#### [DIRECTIONS FOR THIS TASK]
Can you list the lines of these records as a numbered list, without the blank lines?

# START OF MATERIAL

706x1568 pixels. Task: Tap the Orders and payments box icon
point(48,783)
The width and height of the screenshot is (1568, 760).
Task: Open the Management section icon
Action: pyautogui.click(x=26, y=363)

# END OF MATERIAL

#### [WRITTEN SOLUTION]
1. 706x1568 pixels. Task: Tap the Orders and payments box icon
2. point(48,783)
3. The width and height of the screenshot is (1568, 760).
4. Task: Open the Management section icon
5. Action: pyautogui.click(x=26, y=363)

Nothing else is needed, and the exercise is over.